By Cara L. Boroda, Esq.
Van Oorschot Law Group PC
In our last post, we debunked some of the more common misconceptions about spousal support. We now turn to some of the frequent myths about child support.
Myth: The court will determine my child support obligation based only on my wages.
False. The court is authorized to look at all sources of income to determine child support. This includes a parent’s commissions, salaries, royalties, bonuses, rents, dividends, pension payments, interest, trust income, annuities, workers’ compensation benefits, unemployment insurance benefits, disability insurance benefits, social security benefits, and spousal support received from a person not a party to the proceeding to establish the child support order. The court will also look at perquisites and benefits which reduce a parent’s living expenses.
Myth: If I am not working, there is nothing for me to pay.
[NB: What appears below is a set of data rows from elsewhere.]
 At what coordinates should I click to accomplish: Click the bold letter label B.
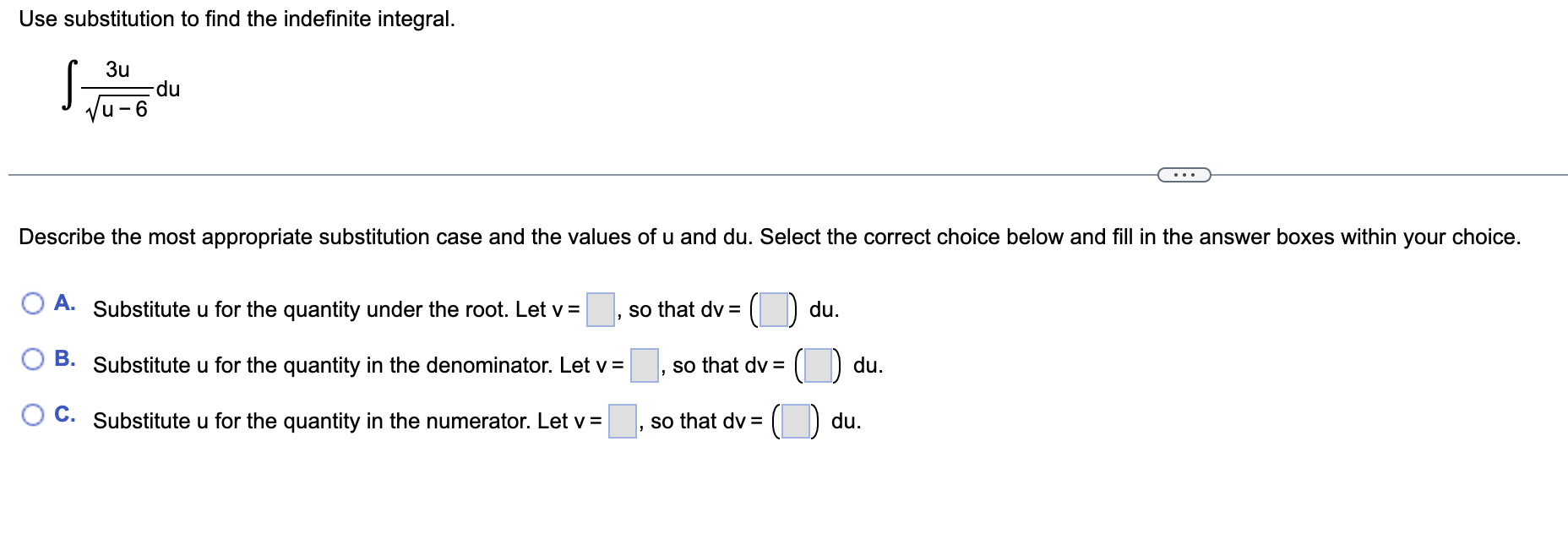pyautogui.click(x=65, y=358)
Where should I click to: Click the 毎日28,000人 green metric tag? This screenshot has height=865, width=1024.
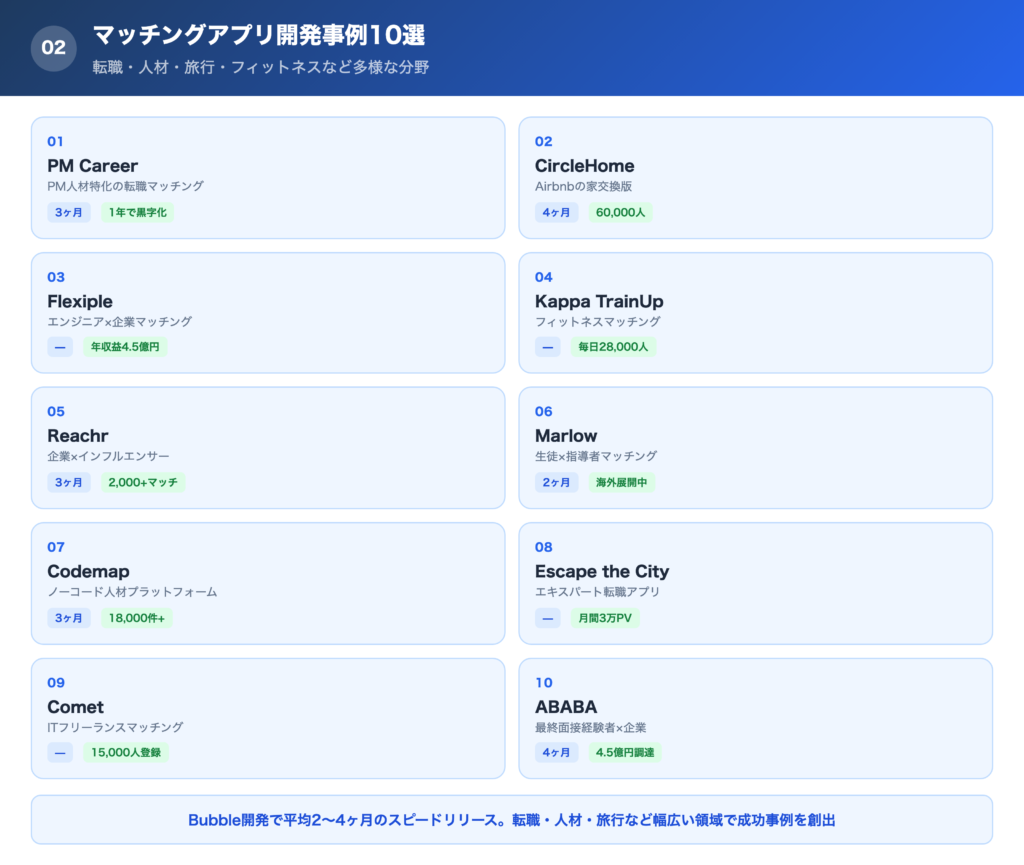tap(613, 347)
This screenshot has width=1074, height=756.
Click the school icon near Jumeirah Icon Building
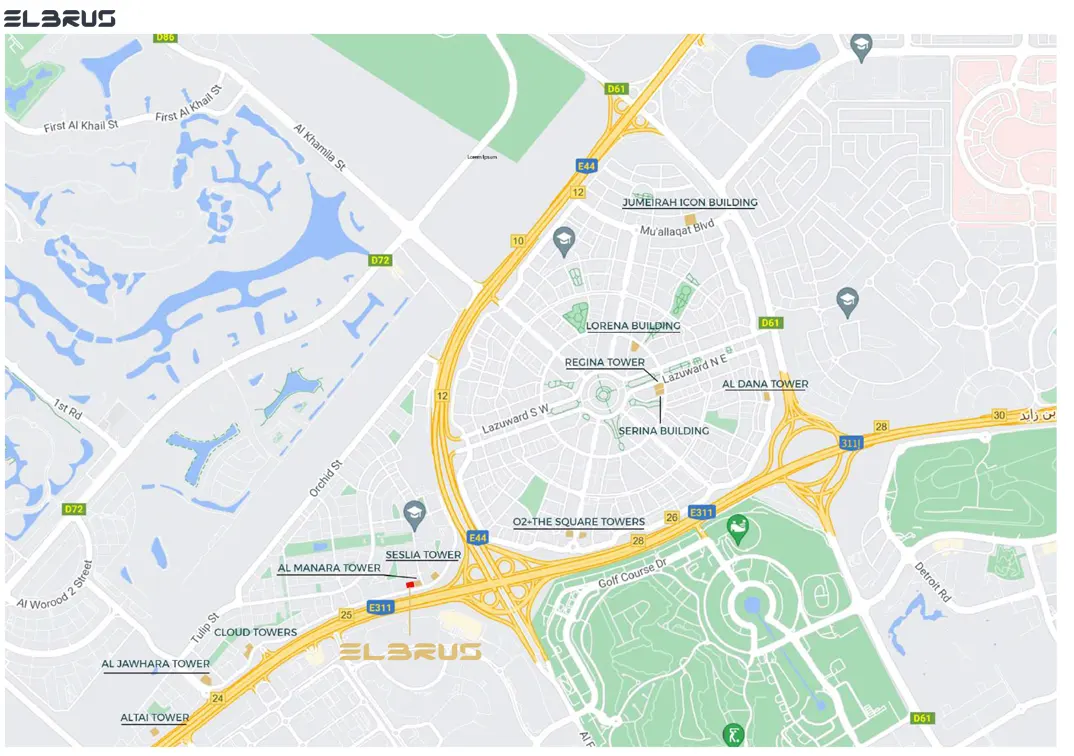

False. If a parent is not working the court may consider the earning capacity of the parent. For example, if a parent alleges that they are unable to find employment or if they are even unwilling to work, a court may impute income to the parent based on that parent’s earning capacity, i.e. a parent’s ability to work and the opportunity for a parent to work which means an employer who is willing to hire the parent. Earning capacity is frequently proven by a vocational expert. So, just because you’re not working does not mean you are off the hook of supporting your children. Further, if you are considering making the earning capacity argument against the other parent, be prepared to hire an expert to interview the other parent and assess the other parent’s earning capacity.
Myth: It’s my right to know how the other parent spends their child support each month.
False. The recipient of child support has no obligation to account to the payor of child support how they spend their child support. If a payor of support believes that they are overpaying child support, the appropriate request is to seek a modification of child support.
Myth: Child support ends when my child turns 18.
False. In California, child support ends when the child turns 18 or 19 and graduates high school. Also, if a child has an inability to be self-supporting because of a mental or physical disability or proof of inability to find work because of factors beyond the child’s control (not college); and, is without sufficient means to avoid seeking governmental public assistance, the court may order the parents to provide support for their child after their child’s age of majority.
Child support is a broad, complex area of law that requires the assistance of an attorney with a skilled understanding of the nuances and details of this issue. It’s best to seek the advice of an attorney to demystify the myths of child support to determine what a parent and the children are entitled to under the law.